The work of the growing Wolfson group “became better and better known [and] there were many invitations to give lectures overseas in Europe, the USA, Japan, India, Pakistan and China. Ken’s seven-week visit to India and Pakistan in early 1981 was particularly memorable. ”. He coined the term “sialon” to describe the Si-Al-O-N complexes. Other universities and the Joseph Lucas Group Research Centre became interested, and the Lucas group trademarked some of them Syalon®.

Jack “received many honours, prizes and awards throughout his career. In 1980 he was elected a Fellow of the Royal Society and in 1996 he was made an honorary professor at Swansea University. He was appointed OBE in 1997 and, a decade later, was made a distinguished life member of the American Ceramic Society”.
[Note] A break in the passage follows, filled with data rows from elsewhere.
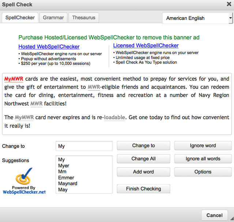Cancel the spell check dialog
The image size is (234, 222).
point(215,215)
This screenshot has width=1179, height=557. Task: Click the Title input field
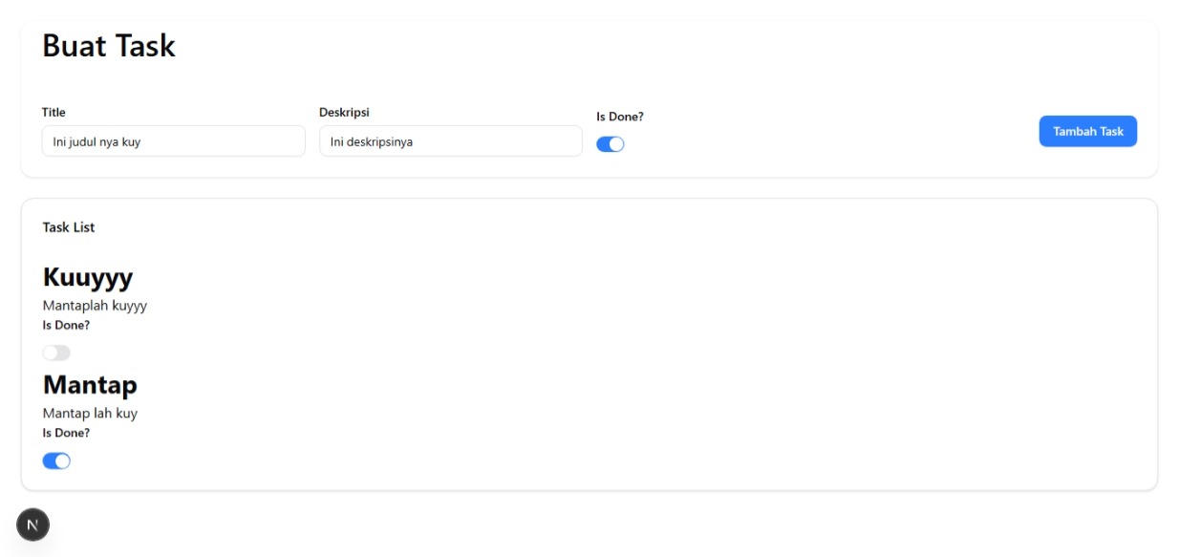pos(172,139)
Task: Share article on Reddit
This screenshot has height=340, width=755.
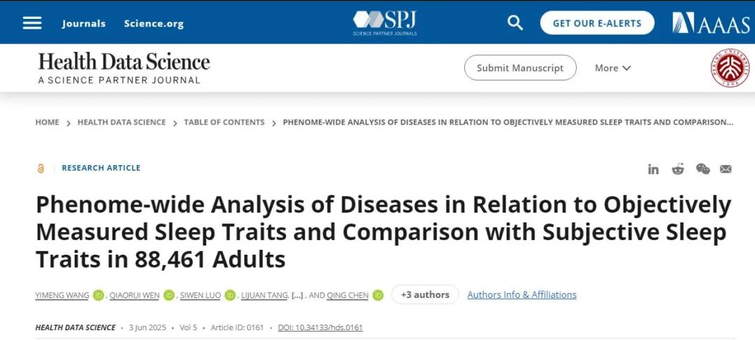Action: pos(678,169)
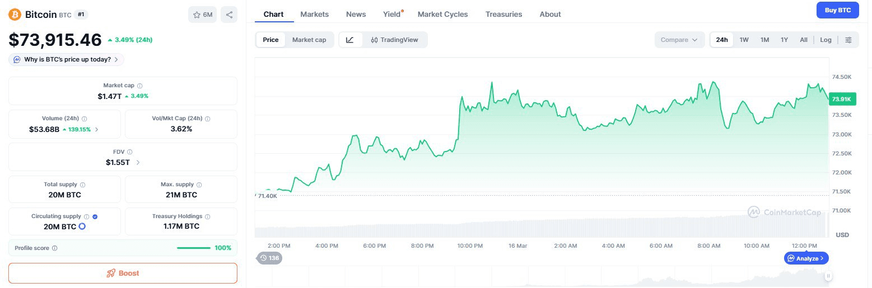
Task: Open the Compare dropdown
Action: click(x=679, y=40)
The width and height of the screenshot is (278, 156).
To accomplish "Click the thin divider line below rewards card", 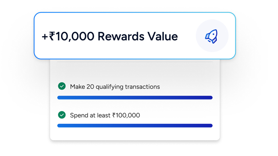I will (x=135, y=62).
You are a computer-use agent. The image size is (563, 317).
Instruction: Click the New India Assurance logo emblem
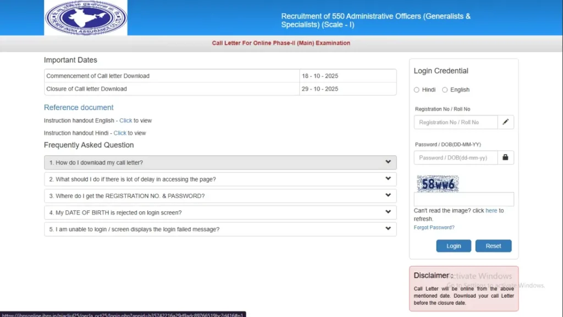click(85, 17)
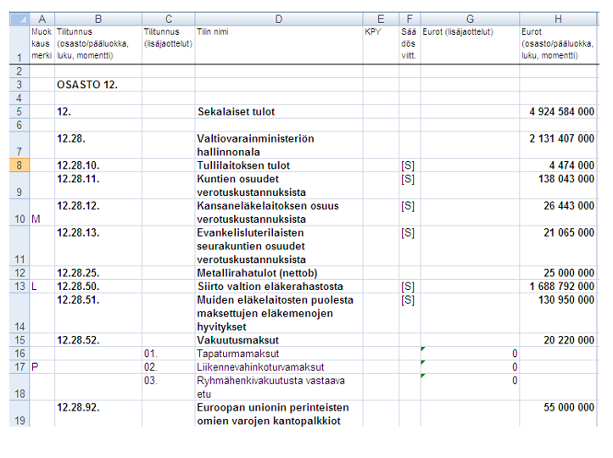Select column D header
This screenshot has height=458, width=613.
click(279, 19)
Kenneth Jack retired from the University of Newcastle in 1984.

==Family==
Kenneth Henderson Jack married Alfreda Hughes, whom he had known since childhood, in 1942. They had two children: David Hughes born in 1944, and Stephen in 1950.

David Jack studied metallurgy at Cambridge, where he gained a PhD. He spent 1969–1970 as an ICI postdoctoral fellow in his father's research group at Newcastle, before being appointed Lecturer in the Metallurgy Department at Leeds University. In 1981 he took up a research manager position in Coventry with the Swedish industrial group Sandvik. From 1997 he worked for the Japanese machine tool company Yamazaki Mazak, retiring in 2009. He then oversaw which has its European HQ and factory in Worcester, UK, ultimately becoming responsible for its total European business. (Memoir) to retirement in 2009. He then presided over the opening of the company's new $17-million European Technology Centre in Worcester; it opened on 24 November 2009.

Freda Jack died suddenly in 1974 from a cerebral aneurysm. Kenneth developed health problems around 2007, and died in hospital on 28 January 2013. He was survived by his two sons.